***** Dataset excerpts

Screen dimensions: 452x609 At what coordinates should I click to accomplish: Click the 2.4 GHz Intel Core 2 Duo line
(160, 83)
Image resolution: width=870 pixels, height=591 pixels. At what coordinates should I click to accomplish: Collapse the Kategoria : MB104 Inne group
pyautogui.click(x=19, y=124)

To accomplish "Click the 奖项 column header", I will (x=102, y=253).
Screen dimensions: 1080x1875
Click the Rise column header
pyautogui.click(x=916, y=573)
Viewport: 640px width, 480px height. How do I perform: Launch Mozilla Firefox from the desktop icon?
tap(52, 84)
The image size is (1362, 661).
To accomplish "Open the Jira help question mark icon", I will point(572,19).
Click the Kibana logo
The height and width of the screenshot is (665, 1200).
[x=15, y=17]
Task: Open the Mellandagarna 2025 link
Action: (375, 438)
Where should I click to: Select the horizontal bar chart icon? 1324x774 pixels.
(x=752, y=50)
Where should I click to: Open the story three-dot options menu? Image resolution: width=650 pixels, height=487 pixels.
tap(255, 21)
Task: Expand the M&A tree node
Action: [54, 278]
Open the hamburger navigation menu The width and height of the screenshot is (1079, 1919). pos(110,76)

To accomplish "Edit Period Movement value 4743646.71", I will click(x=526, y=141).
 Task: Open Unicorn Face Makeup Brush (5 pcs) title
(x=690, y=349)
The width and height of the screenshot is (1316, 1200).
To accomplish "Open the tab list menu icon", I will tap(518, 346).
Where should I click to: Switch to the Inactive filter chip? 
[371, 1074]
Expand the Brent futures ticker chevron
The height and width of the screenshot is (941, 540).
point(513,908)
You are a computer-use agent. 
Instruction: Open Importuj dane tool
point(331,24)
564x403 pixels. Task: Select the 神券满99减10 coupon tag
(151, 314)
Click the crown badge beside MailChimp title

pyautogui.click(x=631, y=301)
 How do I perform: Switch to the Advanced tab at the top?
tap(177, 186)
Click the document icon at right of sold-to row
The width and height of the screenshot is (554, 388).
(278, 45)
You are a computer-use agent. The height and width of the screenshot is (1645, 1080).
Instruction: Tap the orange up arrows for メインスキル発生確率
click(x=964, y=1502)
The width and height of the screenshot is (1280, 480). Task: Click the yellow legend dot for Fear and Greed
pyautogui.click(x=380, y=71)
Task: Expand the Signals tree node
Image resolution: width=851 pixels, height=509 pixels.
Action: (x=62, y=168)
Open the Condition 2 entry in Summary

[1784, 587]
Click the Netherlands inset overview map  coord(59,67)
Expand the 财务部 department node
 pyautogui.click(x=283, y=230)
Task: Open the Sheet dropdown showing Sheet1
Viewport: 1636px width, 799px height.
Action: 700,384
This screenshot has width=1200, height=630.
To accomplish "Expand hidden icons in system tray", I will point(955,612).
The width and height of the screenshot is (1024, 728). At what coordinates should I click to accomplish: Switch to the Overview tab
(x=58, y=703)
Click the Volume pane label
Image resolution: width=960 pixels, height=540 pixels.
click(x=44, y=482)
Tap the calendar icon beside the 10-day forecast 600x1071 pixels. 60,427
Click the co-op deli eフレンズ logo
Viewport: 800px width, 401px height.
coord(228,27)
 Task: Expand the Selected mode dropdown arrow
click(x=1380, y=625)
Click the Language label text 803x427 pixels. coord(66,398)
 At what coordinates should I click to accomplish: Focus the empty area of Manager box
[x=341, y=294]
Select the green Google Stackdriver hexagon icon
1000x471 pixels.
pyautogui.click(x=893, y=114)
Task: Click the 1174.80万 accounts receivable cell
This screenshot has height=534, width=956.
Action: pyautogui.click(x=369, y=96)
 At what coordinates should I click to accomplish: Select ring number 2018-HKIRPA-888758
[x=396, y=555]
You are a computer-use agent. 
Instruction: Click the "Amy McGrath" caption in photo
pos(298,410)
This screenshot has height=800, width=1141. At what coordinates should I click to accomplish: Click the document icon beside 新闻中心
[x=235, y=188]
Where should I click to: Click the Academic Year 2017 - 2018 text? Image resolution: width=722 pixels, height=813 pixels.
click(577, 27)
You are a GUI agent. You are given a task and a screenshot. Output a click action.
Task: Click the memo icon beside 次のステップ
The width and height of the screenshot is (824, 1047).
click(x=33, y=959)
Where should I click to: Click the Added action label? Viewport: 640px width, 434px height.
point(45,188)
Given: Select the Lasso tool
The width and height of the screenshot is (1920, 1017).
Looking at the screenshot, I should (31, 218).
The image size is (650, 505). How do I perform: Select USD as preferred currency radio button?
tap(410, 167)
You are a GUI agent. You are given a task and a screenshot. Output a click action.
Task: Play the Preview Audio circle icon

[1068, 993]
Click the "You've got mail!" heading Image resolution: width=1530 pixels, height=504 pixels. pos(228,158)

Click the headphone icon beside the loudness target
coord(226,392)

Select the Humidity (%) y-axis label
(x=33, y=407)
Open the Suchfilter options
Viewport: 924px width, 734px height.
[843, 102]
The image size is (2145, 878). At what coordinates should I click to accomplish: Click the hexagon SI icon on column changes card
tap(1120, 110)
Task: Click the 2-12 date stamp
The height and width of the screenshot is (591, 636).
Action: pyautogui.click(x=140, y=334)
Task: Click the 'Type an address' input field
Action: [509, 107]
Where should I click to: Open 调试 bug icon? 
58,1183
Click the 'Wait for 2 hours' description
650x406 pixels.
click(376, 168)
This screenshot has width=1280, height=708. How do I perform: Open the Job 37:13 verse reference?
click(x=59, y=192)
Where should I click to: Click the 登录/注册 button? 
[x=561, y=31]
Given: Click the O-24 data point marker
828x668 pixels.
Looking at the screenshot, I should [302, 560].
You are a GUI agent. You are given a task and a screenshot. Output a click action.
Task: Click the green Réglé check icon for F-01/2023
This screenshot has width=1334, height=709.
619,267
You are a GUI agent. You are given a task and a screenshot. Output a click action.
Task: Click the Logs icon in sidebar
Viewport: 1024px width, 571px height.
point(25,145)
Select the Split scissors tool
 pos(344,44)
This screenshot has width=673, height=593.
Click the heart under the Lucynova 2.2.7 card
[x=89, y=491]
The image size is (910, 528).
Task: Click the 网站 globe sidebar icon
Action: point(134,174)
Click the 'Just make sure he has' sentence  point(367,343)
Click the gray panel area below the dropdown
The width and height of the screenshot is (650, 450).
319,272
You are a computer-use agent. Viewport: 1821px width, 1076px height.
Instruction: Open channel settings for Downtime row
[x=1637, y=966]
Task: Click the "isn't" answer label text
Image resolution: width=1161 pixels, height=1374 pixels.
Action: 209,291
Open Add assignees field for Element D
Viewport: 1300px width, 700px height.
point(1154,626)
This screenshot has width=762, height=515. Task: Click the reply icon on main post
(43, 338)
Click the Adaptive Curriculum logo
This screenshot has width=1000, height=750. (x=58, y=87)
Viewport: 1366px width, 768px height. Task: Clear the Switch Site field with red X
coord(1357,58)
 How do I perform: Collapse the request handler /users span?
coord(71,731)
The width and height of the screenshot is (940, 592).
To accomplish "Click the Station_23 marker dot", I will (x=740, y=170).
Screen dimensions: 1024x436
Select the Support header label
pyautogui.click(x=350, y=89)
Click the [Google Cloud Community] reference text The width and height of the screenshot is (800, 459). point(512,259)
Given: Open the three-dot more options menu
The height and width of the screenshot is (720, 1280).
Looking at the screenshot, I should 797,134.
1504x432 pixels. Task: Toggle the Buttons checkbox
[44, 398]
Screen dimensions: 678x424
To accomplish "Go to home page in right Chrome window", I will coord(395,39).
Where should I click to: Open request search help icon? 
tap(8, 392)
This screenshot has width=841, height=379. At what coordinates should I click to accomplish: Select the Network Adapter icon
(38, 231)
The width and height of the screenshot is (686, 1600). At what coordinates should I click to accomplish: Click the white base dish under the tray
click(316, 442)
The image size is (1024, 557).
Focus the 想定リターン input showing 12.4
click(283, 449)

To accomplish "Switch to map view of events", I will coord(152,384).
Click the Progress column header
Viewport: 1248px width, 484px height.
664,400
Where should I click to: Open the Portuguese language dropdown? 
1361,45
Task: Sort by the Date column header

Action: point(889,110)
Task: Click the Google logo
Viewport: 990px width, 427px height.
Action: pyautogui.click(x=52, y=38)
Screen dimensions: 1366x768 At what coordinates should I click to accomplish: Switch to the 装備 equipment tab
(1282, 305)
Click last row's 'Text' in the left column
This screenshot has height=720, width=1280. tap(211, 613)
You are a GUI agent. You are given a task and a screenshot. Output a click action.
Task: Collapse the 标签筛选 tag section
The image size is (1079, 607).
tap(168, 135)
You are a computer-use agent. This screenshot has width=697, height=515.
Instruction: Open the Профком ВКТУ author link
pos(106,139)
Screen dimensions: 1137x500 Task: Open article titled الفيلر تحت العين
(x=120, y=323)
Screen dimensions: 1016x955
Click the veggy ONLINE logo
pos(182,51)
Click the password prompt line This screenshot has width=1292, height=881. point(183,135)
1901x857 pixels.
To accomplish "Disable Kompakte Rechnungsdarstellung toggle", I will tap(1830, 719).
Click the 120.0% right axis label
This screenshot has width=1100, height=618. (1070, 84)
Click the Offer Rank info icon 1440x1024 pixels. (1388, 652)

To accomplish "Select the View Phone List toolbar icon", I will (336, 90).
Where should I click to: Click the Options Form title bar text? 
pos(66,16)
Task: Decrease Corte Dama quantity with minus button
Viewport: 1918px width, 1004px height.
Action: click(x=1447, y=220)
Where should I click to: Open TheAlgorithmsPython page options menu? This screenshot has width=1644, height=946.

**********

Exercise requirements: Scan the entries for the word "page". Report each line that has it.

Answer section:
To accomplish "Go to home page in right Chrome window", I will coord(395,39).
Where should I click to: Open TheAlgorithmsPython page options menu? This screenshot has width=1644, height=946.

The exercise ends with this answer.